● SOURCE DOCUMENT
%%
PEOPLE in the Caribbean will be in sober mood today. The news that their cricket team has been roasted 5-0 by South Africa makes it a sad day for them. It is also a grievous betrayal of a proud cricketing culture.
Individuals are irrelevant to an exercise of this nature. What matters is that what were once a proud bunch of cricketers went to South Africa for what is arguably their most important cricket tour. And there they capitulated abjectly, without a fight. They batted badly, as even indisciplined schoolboys would not. They did not pull together at any stage; after each defeat, there were meaningless words uttered. There was no effort made at any stage to reverse the trend.
The only noticeable thing they did was to split the team by asking for more money. Mercenaries are supposed to do a job better than ordinary people on contract. This bunch did much worse. Only ordinary mortals like Ridley Jacobs came out with a reputation of any sort.
There is no way reputations can be remade. Even if they win all the seven one-day matches it will be of little use. They have humiliated every cricket lover in the Caribbean and something must be done on an urgent basis to prevent a recurrence when Australia tour the region. Remember, we are talking of a much harder, much more professional bunch, the only ones who stand in the way of South Africa being number one.
This tour has been a disaster. There has been little communication between the officials and the captain. And none between the captain and the team. Understanding must dawn that temporary solutions -- plugging a hole in a dike needs more than a finger -- will not work. Long-term thinking is needed. There are good cricketing brains in the region, all of which must be drafted in and put to work.
The days of superstars are over. All one needs are average players who are willing to stay there and fight. One does not need half-centuries scored in 50 balls. People must stay there and occupy the crease; that is the way Test matches are won. Runs have to be there on the board. A team which does not cross 300 even once in 10 innings cannot expect to defeat a team like South Africa.
Think of the 5-1 defeat in Australia in 1975-76. The West Indies were up against two of the best fast bowlers the game has ever known. Was there anything comparable in South Africa? Think of the batting Greg Chappell had at his disposal and compare the current South African line-up. There is no comparison. No, this series was lost more because of a lack of fight in the dog. There was nobody who wanted to fight it out except young Jacobs. Unfortunately for him, one man cannot win a Test -- except a multi-talented man like the great Sobers.
%%
Stored items:
%%
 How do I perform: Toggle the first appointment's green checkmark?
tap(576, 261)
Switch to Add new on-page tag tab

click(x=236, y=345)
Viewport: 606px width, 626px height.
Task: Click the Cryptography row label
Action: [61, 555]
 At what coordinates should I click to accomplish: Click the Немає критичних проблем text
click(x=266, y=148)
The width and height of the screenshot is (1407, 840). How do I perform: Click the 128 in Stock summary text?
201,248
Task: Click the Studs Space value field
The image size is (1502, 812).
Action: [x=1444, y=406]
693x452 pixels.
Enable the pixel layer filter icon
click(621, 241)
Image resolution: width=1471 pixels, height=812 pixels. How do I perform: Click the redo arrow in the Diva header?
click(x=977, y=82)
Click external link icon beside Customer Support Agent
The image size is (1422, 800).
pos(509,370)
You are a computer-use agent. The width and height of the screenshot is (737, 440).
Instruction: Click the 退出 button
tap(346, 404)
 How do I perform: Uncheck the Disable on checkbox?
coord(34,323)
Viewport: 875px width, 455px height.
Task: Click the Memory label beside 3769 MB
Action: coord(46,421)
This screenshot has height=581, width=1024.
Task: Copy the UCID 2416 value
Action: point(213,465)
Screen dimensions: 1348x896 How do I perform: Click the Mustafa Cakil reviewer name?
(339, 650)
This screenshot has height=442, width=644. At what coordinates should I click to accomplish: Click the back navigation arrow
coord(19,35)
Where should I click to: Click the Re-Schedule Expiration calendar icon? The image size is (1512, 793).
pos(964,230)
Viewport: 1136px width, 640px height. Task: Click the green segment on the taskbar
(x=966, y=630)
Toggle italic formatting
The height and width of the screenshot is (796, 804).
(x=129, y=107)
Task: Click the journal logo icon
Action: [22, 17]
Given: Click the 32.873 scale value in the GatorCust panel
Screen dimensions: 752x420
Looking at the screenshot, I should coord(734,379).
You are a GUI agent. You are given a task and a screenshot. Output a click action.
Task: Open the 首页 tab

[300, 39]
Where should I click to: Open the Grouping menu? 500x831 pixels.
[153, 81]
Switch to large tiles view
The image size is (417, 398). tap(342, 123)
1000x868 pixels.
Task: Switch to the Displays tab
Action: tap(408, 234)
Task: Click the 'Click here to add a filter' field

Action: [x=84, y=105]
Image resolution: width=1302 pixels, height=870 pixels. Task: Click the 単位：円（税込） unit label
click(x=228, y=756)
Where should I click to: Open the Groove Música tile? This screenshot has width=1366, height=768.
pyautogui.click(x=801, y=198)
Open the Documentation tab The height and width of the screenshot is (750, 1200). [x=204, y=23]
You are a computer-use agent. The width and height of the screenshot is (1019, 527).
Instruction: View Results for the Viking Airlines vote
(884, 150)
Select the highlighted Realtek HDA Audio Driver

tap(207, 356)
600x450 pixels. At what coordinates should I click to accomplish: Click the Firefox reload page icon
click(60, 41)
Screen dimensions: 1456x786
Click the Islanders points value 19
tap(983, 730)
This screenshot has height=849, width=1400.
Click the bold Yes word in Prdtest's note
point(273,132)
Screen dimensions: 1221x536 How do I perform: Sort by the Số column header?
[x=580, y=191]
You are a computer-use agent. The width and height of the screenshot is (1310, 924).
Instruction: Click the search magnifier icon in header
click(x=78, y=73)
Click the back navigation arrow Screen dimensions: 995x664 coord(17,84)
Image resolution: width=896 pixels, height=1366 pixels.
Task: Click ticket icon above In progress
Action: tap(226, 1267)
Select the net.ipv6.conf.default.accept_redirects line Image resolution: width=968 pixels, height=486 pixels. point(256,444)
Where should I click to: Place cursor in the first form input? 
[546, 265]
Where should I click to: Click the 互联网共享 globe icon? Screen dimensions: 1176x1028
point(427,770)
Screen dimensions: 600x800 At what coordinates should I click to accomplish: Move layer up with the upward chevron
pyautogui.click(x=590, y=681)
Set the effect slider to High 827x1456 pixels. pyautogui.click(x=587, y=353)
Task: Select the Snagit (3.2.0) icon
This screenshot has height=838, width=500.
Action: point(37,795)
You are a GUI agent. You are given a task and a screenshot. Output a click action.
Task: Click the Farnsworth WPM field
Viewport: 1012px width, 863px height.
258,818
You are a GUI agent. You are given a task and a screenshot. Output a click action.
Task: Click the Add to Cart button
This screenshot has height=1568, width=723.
%%
● EXERCISE DIRECTIONS
From the editorial on the West Indies' 5-0 loss in South Africa, reproduce verbatim the passage that opens with the words containing "Think of the 5-1" and closes with "the great Sobers.".

● RESULT FOR THIS TASK
Think of the 5-1 defeat in Australia in 1975-76. The West Indies were up against two of the best fast bowlers the game has ever known. Was there anything comparable in South Africa? Think of the batting Greg Chappell had at his disposal and compare the current South African line-up. There is no comparison. No, this series was lost more because of a lack of fight in the dog. There was nobody who wanted to fight it out except young Jacobs. Unfortunately for him, one man cannot win a Test -- except a multi-talented man like the great Sobers.